Chez Panisse war während seiner 50-jährigen Geschichte erstaunlich konstant. Es befindet sich an derselben Adresse und die Speisekarte ist immer noch an einem bestimmten Tag begrenzt, ändert sich jedoch ständig. Der Fokus darauf, nur die besten Zutaten zu verwenden, ist so intensiv wie eh und je. Die Mahlzeiten, die ich dort gegessen habe, zuletzt im Jahr 2016, waren alle wunderbar.

Chez Panisse verlagerte seine Speisekarten, um sich auf die kalifornische Küche zu konzentrieren, und umfasste Gerichte wie würzige Krabbenpizza und warmen Ziegenkäsesalat (hier zubereitet).

In einer sich wandelnden Branche auf Kurs bleiben

Wie die jüngsten Ereignisse gezeigt haben, sind Restaurants keine Utopien, wie auch immer ihre Ambitionen. In den Jahren 2017 und 2018 wurde die Branche von der #MeToo-Bewegung erschüttert, die missbräuchliche Köche und minderwertige Löhne in hochrangigen Organisationen aufdeckte . Restaurants wurden auch kritisiert, weil sie Lebensmittel verschwenden und rassische und wirtschaftliche Ungleichheit aufrechterhalten .

Restaurants sind ein historisches Kulturphänomen, das in bürgerlichem Ehrgeiz verwurzelt ist . Von ihnen zu erwarten, dass sie soziale Gerechtigkeit fördern, mag so naiv erscheinen, wie die Erwartung einer kollektiven Entscheidungsfindung in einer unter Hochdruck stehenden Gastronomieumgebung, in der die tief verwurzelte Reaktion auf alles, was der Chef sagt, " Ja, Koch " ist.

Das Wesen der kulinarischen Berühmtheit ändert sich eindeutig . Vor diesem Hintergrund ist die Beständigkeit von Alice Waters und Chez Panisse umso beeindruckender.

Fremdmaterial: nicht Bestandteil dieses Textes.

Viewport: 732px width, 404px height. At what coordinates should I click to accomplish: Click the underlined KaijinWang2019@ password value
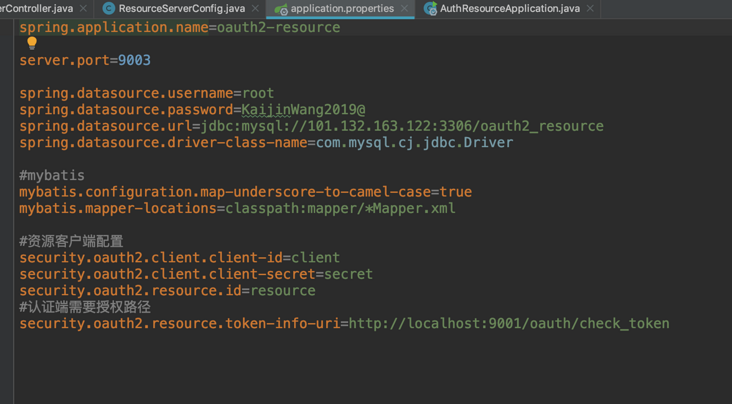[x=303, y=110]
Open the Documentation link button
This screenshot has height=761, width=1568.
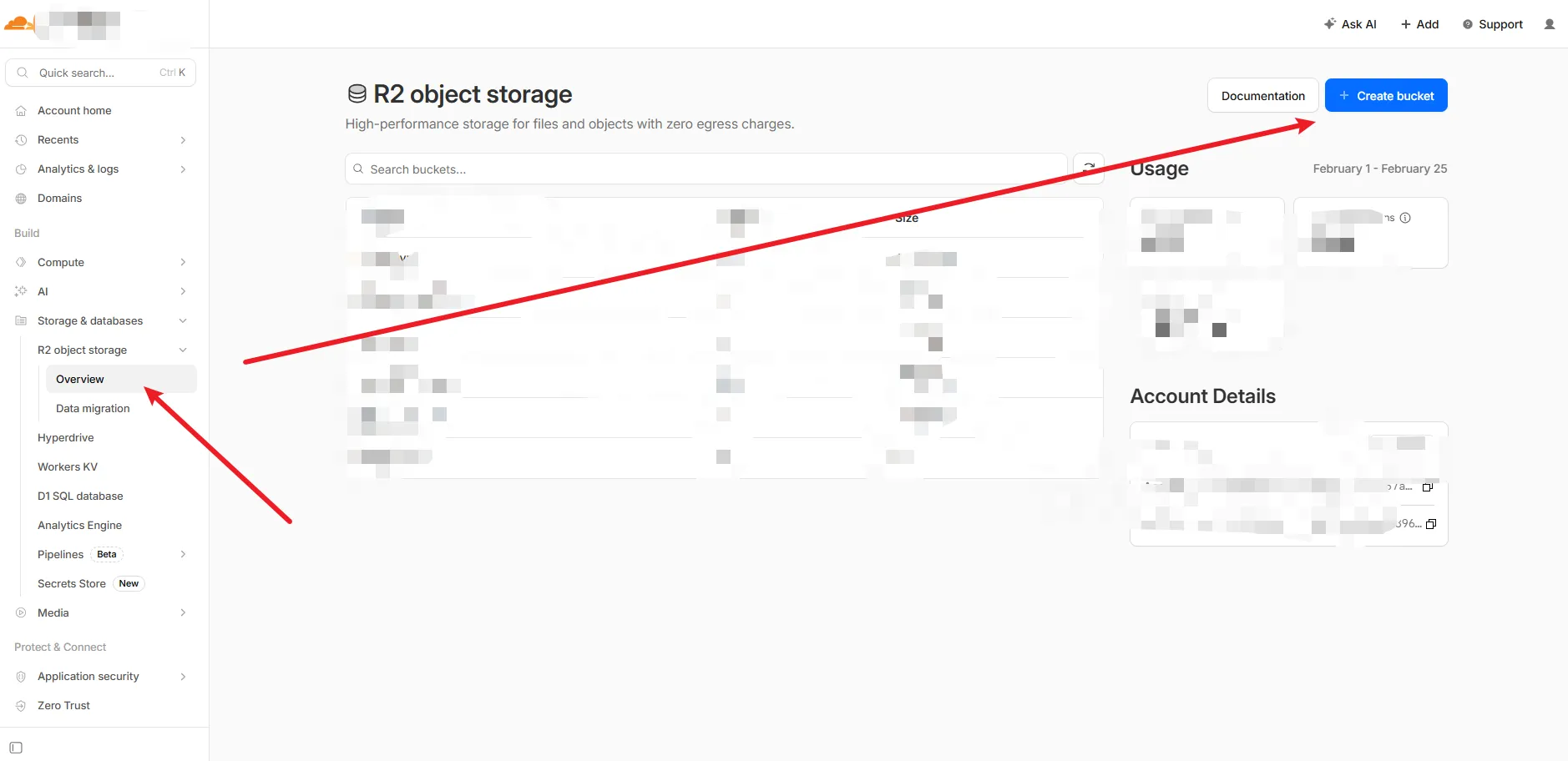click(1262, 96)
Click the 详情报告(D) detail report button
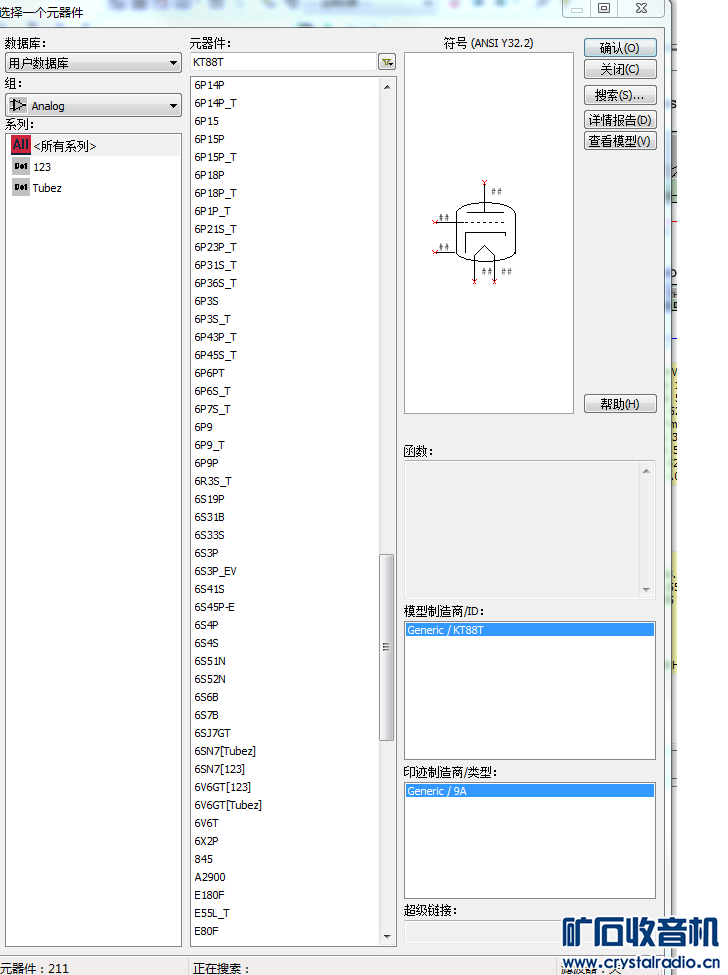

Nur wenige Restaurants feiern 50-jähriges Bestehen, geschweige denn ein halbes Jahrhundert, das Ernsthaftigkeit des sozialen Zwecks, lockere organisatorische Hierarchien und vor allem einfaches und köstliches Essen vereint.

Dieser Artikel wurde von The Conversation unter einer Creative Commons-Lizenz neu veröffentlicht. Den Originalartikel finden Sie hier .

Paul Freedman ist Chester D. Tripp Professor für Geschichte an der Yale University, wo er sich auf die mittelalterliche Sozialgeschichte, die Geschichte Kataloniens, vergleichende Studien der Bauernschaft, den Handel mit Luxusprodukten und die Geschichte der Küche spezialisiert hat.